Even if a judge agreed that the information the Senate would be seeking is covered by a valid claim of executive privilege, it is not clear that any judge or higher court would issue a restraining order. Under a constitutional doctrine called prior restraint, the First Amendment severely limits the ability of the government to gag speech before its expression.

“A restraining order is unlikely because it would be unprecedented, a threat to First Amendment values, and — in this context — a threat to fundamental checks and balances,” said Peter Shane, an Ohio State University professor and the co-author of a casebook on separation-of-powers law.

It’s fuzzy. The scope and limits of the president’s power to keep internal executive branch information secret are ill-defined because in practice, administration officials and lawmakers have typically resolved executive privilege disputes through deals to accommodate investigators’ needs to avoid definitive judicial rulings.

In a 1974 Supreme Court case about whether President Richard M. Nixon had to turn over tapes of his Oval Office conversations to the Watergate prosecutor, the court ruled that executive privilege can be overcome if the information is needed for a criminal case.

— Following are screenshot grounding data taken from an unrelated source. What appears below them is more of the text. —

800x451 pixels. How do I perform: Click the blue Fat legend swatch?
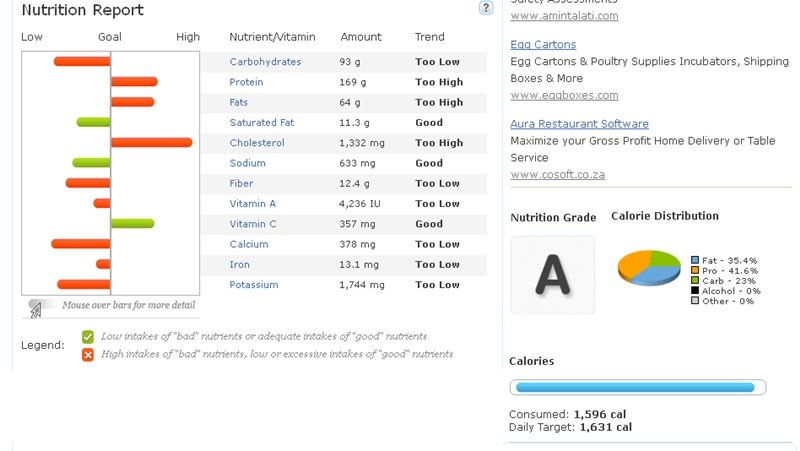click(x=695, y=260)
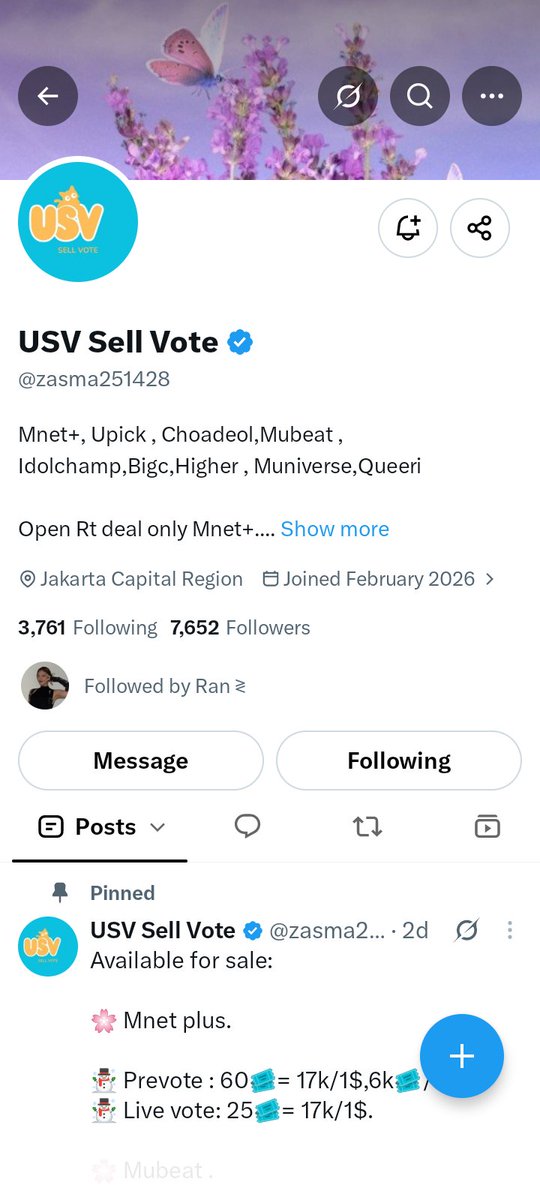Switch to the Media tab icon
This screenshot has width=540, height=1200.
(487, 826)
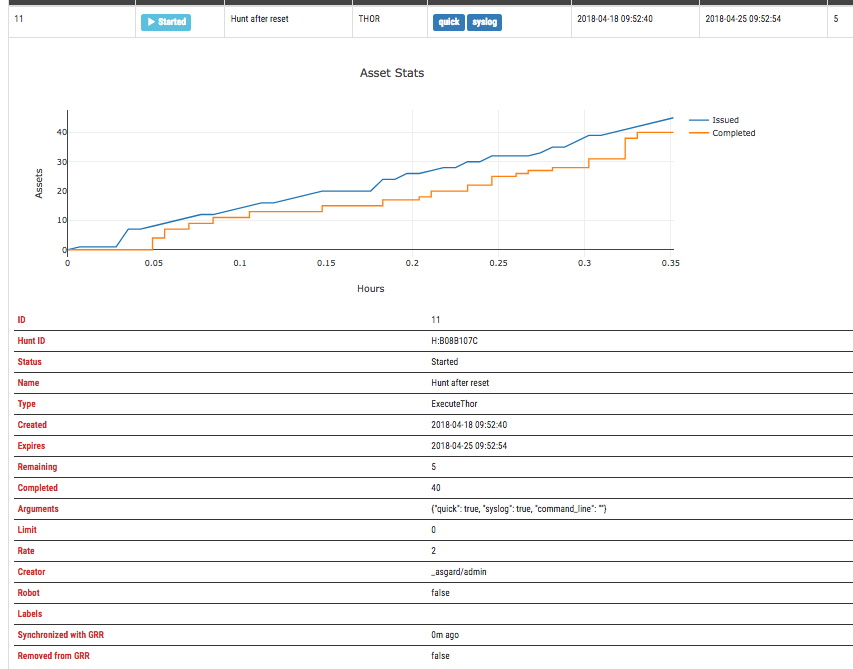This screenshot has width=853, height=669.
Task: Click the Rate value 2
Action: coord(433,551)
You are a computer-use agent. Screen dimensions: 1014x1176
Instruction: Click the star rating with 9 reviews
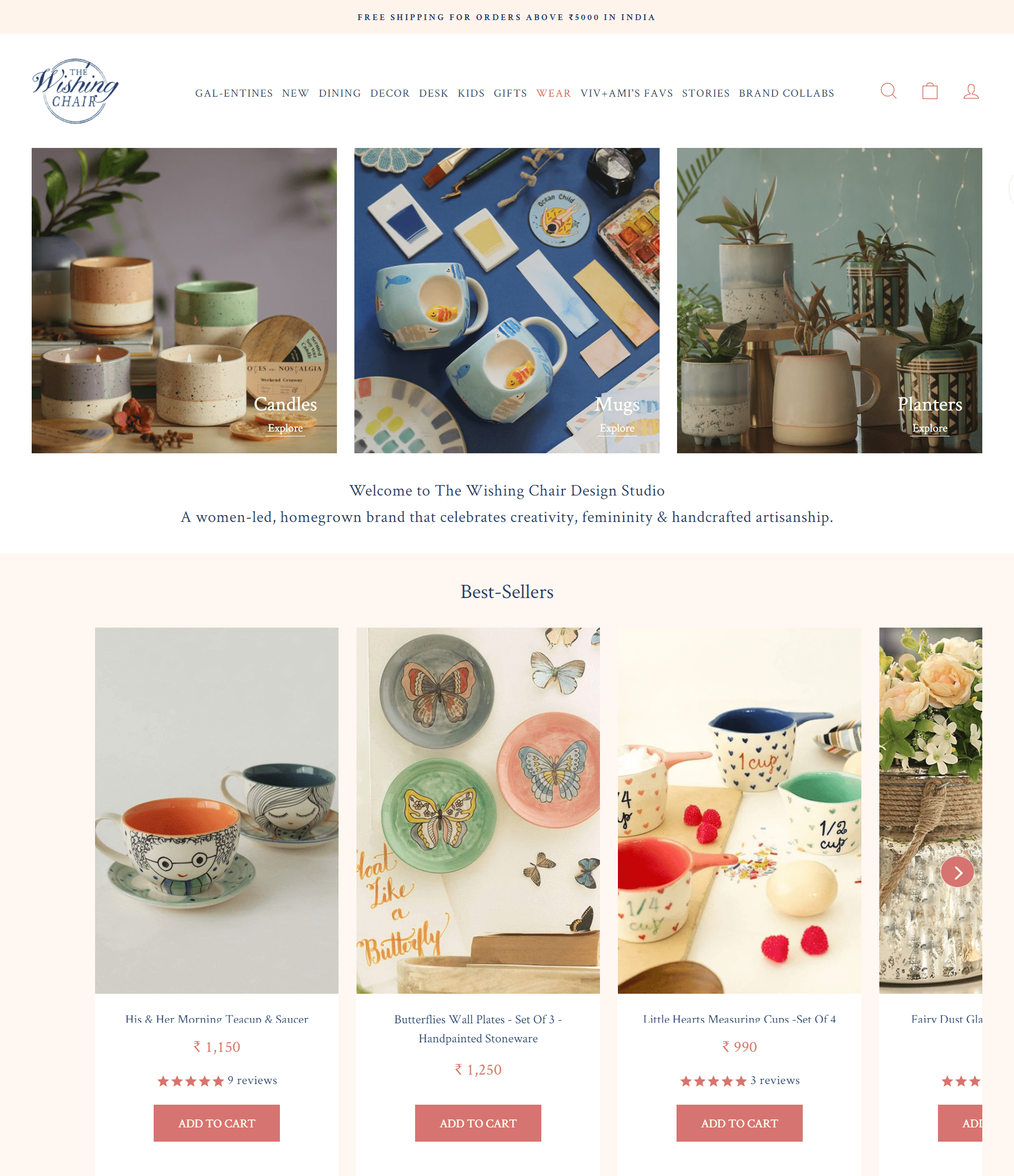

Nixon resigned 16 days later.

The Supreme Court in the Nixon case noted several times that the information sought did not involve presidential discussions about diplomatic or military matters, so the Justice Department might argue that the Watergate precedent does not cover Mr. Trump’s internal communications about military aid to Ukraine.

Nevertheless, the courts would most likely use a balancing test, weighing the presidency’s need for private internal deliberations against Congress’s need for the specific information to investigate possible high-level wrongdoing, said Mark J. Rozell, a George Mason University professor who has written books about executive privilege.

Noting the Nixon-era precedent, he said he doubted that a claim of executive privilege would be upheld in the context of impeachment because “the courts don’t give all that much deference to claims of presidential secrecy in cases of alleged wrongdoing.”

No.

In a related legal dispute, the Trump administration has argued that White House officials are “absolutely immune” from being compelled to respond to a subpoena when Congress is seeking information about their official duties.

If that were true, it would mean they did not even have to show up, separate and apart from whether they can lawfully decline to answer a particular question in deference to a president’s claim that the answer is covered by executive privilege.

Late last year, a Federal District Court judge rejected that theory in a case involving a congressional subpoena to Mr. Trump’s former White House counsel, Donald F. McGahn II. But Mr. McGahn does not want to cooperate and has permitted the Justice Department to file an appeal on his behalf, and the litigation is continuing.